Copy every line in full, from the line with "Click the heart like icon" through the end of the entries, shifting each coordinate in the answers by -23 and leaving all other text and numbers unchanged.

> _Material for this exercise_
┌──

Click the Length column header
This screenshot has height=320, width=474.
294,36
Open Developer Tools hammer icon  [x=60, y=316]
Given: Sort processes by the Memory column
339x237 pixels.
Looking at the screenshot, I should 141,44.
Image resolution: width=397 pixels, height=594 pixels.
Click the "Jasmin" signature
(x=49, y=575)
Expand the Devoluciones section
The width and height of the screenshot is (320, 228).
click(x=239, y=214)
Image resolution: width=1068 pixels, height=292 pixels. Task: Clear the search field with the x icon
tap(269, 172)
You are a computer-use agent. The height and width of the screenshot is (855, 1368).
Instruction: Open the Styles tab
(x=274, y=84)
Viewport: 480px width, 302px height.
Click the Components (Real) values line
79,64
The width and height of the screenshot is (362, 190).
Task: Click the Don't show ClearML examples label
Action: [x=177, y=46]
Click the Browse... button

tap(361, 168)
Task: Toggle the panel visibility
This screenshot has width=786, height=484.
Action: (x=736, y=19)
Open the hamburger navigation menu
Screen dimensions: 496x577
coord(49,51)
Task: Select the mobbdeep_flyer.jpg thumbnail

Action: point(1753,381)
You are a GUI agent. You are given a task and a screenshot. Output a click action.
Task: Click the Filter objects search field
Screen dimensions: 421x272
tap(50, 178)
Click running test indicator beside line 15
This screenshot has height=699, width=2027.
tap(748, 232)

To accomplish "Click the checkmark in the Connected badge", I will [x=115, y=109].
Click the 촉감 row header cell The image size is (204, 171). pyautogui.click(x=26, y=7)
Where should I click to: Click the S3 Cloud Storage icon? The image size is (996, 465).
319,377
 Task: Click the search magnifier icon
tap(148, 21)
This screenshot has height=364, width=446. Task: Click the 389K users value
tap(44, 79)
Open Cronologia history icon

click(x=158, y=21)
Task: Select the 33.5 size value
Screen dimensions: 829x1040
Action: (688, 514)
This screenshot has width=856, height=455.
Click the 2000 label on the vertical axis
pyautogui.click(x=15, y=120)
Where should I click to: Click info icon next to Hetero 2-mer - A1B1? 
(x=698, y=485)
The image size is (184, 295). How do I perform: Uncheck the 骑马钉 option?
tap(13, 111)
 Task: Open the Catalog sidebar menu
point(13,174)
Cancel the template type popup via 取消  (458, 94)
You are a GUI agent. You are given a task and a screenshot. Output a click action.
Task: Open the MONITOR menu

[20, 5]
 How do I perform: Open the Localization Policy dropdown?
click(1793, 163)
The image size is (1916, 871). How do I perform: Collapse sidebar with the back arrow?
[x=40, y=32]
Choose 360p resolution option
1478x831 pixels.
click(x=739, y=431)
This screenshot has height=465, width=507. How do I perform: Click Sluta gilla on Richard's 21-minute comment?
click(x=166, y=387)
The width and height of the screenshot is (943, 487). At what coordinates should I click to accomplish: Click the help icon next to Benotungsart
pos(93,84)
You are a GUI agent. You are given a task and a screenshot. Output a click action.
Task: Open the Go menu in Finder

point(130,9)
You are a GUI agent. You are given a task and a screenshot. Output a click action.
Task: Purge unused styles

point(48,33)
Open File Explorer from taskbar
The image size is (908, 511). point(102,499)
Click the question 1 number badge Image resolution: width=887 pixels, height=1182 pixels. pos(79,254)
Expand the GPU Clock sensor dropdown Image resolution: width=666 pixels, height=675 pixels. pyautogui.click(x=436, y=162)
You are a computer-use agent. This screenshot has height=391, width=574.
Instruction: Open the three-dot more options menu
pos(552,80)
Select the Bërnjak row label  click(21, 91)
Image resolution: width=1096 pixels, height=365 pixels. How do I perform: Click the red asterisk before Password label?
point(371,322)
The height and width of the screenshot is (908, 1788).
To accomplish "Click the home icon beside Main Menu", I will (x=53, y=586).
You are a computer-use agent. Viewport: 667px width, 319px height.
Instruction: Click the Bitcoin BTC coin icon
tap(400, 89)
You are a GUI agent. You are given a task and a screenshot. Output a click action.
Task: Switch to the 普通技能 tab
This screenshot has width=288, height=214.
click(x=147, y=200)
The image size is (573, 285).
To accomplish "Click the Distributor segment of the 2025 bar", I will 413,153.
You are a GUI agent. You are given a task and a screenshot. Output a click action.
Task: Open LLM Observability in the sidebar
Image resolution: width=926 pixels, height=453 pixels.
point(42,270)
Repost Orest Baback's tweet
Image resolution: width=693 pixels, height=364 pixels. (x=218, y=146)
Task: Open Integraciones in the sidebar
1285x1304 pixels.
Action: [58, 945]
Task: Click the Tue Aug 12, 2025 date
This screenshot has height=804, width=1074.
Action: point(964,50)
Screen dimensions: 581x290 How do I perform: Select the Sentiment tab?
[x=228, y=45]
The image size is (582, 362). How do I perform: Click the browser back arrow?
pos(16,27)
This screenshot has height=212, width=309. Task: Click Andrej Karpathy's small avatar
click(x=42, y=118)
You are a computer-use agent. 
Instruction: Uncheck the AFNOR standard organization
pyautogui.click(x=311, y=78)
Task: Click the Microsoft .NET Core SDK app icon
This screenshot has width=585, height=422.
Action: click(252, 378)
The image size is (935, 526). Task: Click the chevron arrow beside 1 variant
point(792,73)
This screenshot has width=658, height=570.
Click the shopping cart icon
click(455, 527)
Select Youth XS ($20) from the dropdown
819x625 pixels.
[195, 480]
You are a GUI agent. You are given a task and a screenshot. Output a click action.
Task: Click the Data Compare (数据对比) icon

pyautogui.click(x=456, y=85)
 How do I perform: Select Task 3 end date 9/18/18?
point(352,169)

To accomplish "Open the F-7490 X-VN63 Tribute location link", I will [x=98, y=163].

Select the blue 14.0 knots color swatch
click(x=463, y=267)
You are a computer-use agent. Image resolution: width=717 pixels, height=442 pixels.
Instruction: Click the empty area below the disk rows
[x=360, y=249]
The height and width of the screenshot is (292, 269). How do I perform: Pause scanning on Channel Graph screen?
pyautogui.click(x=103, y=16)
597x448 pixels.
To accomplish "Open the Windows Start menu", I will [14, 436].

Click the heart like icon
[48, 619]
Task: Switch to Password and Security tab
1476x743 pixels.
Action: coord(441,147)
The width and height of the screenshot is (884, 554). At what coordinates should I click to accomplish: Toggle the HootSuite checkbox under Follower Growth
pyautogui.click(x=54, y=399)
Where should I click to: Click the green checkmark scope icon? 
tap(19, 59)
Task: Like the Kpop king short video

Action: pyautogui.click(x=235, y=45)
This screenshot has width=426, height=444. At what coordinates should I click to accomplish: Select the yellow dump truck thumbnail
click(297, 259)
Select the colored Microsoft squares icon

└──

> _Expected output_
Click the heart like icon
[25, 596]
Task: Switch to Password and Security tab
1476x743 pixels.
Action: coord(418,124)
The width and height of the screenshot is (884, 554). At what coordinates should I click to accomplish: Toggle the HootSuite checkbox under Follower Growth
pyautogui.click(x=31, y=376)
Where should I click to: Click the green checkmark scope icon? 
tap(-4, 36)
Task: Like the Kpop king short video

Action: pyautogui.click(x=212, y=22)
This screenshot has width=426, height=444. At what coordinates should I click to accomplish: Select the yellow dump truck thumbnail
click(274, 236)
Select the colored Microsoft squares icon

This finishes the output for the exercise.